*EXERCISE REQUIREMENTS*.
Copy each line from the entries that the word "left" appears in.

** EXTRACTED RECORDS follows **

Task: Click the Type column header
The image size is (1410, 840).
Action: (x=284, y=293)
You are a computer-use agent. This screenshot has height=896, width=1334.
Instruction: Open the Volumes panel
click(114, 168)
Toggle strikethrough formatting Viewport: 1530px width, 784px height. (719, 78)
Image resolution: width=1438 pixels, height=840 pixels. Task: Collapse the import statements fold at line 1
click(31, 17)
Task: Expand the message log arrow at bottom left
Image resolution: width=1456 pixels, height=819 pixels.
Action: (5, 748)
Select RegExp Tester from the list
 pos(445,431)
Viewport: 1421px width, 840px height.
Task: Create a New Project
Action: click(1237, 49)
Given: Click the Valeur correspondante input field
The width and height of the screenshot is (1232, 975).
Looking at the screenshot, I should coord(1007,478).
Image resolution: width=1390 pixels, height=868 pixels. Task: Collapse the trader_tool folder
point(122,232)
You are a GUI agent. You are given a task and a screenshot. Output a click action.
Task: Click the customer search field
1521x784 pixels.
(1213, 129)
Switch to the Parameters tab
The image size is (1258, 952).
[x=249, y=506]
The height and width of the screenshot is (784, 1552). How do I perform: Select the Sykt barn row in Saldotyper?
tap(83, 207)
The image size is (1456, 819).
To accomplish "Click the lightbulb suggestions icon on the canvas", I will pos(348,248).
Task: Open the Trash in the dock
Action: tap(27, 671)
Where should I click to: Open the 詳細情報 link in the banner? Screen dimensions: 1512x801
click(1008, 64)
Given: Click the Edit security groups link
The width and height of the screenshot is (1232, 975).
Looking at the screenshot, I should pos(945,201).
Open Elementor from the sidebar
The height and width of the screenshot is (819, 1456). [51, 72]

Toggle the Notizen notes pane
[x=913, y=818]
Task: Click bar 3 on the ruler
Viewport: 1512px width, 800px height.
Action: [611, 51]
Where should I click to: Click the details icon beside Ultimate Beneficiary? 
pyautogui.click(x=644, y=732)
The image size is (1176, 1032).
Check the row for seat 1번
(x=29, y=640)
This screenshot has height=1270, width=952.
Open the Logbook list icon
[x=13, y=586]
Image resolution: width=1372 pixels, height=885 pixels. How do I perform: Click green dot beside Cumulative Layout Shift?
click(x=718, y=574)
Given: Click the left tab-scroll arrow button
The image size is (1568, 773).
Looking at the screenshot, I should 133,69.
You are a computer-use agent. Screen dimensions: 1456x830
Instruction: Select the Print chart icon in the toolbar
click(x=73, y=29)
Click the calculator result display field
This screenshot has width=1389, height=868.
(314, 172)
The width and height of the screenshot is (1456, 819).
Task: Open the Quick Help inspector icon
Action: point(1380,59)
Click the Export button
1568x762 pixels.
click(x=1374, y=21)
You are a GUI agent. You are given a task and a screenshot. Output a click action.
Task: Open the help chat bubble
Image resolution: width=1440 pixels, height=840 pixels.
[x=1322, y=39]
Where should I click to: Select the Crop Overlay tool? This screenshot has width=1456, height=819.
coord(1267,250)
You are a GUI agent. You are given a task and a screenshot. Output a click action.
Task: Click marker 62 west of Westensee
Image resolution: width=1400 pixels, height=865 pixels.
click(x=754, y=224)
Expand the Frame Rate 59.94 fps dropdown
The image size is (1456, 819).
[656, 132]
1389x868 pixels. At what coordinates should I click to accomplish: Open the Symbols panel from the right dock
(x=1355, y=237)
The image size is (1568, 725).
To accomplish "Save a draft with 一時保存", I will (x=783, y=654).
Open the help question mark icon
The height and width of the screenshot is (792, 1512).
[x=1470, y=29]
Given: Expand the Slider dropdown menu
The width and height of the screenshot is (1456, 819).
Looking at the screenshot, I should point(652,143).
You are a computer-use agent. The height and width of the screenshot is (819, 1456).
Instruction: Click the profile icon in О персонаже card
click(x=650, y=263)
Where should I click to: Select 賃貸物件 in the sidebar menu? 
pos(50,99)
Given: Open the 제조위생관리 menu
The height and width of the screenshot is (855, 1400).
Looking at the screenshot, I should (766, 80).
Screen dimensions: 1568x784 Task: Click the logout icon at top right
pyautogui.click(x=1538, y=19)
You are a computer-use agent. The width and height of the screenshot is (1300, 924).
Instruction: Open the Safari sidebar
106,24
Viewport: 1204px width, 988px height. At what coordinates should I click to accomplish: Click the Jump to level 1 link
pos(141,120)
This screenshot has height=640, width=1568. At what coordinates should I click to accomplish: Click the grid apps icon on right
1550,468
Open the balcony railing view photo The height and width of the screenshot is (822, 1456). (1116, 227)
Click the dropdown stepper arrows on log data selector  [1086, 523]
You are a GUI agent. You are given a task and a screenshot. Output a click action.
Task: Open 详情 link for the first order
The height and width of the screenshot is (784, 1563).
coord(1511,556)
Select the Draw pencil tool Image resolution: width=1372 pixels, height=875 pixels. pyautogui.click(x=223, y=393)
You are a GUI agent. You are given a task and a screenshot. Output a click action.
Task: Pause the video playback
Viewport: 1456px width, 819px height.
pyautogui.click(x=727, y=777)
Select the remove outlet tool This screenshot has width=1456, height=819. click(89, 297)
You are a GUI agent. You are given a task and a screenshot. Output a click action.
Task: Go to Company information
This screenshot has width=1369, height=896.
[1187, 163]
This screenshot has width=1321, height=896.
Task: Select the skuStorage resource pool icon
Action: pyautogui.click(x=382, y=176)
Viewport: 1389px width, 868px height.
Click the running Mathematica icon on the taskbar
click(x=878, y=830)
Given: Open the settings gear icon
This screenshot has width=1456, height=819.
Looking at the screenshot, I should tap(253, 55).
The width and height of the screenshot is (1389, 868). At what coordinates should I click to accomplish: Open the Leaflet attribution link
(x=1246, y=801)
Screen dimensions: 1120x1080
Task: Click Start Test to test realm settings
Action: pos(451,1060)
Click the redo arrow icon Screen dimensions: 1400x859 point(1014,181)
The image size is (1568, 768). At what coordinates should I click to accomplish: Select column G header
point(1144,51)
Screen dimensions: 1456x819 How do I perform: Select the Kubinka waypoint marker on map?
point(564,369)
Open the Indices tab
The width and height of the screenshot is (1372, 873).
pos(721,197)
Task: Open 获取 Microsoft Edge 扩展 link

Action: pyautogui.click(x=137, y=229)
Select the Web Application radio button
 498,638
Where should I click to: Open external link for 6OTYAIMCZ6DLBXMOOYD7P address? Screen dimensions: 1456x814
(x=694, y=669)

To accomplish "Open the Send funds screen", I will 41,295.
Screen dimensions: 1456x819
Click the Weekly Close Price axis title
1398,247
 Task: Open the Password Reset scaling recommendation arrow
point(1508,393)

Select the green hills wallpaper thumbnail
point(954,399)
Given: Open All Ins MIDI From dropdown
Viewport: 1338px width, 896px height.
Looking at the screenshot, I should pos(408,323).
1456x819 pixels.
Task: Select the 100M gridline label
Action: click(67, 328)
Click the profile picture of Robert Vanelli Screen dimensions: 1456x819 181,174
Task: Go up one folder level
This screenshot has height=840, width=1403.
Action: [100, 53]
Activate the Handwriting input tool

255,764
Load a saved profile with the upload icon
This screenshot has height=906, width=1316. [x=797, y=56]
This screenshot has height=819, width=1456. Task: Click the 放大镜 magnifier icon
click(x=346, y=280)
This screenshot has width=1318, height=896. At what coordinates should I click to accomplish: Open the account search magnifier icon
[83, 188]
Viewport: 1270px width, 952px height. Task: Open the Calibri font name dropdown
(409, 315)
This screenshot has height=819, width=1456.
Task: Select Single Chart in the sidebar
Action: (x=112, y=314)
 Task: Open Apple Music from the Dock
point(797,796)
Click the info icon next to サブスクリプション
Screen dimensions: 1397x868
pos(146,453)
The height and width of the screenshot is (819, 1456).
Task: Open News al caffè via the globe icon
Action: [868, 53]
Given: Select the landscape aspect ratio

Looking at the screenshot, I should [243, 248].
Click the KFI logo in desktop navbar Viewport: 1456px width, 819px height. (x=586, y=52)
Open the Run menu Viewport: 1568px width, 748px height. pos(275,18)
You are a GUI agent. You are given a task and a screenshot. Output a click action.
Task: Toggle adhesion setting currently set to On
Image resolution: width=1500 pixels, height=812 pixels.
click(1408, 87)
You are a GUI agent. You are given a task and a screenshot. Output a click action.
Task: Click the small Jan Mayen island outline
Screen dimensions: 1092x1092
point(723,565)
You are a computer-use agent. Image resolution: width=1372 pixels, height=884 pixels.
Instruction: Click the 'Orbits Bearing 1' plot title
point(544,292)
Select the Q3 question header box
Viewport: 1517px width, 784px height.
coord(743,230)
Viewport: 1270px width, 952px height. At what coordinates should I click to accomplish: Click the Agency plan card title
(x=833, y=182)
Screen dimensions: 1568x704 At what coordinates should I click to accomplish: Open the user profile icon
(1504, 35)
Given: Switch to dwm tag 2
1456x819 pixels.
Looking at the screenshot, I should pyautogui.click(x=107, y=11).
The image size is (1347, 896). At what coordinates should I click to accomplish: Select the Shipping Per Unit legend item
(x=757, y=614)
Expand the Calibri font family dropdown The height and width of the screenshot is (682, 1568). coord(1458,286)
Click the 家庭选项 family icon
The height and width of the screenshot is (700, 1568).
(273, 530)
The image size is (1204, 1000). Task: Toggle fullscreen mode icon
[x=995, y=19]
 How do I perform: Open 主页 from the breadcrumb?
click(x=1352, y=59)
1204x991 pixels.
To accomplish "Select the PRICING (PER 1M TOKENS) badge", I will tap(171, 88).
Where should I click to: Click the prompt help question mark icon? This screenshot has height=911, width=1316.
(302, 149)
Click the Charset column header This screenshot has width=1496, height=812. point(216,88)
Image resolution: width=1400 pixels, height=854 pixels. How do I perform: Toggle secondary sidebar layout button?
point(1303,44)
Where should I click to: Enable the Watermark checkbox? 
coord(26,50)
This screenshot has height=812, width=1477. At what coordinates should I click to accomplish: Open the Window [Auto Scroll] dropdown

** End of EXTRACTED RECORDS **

*RESPONSE TO THIS EXERCISE*.
Task: Expand the message log arrow at bottom left
Given: Click the left tab-scroll arrow button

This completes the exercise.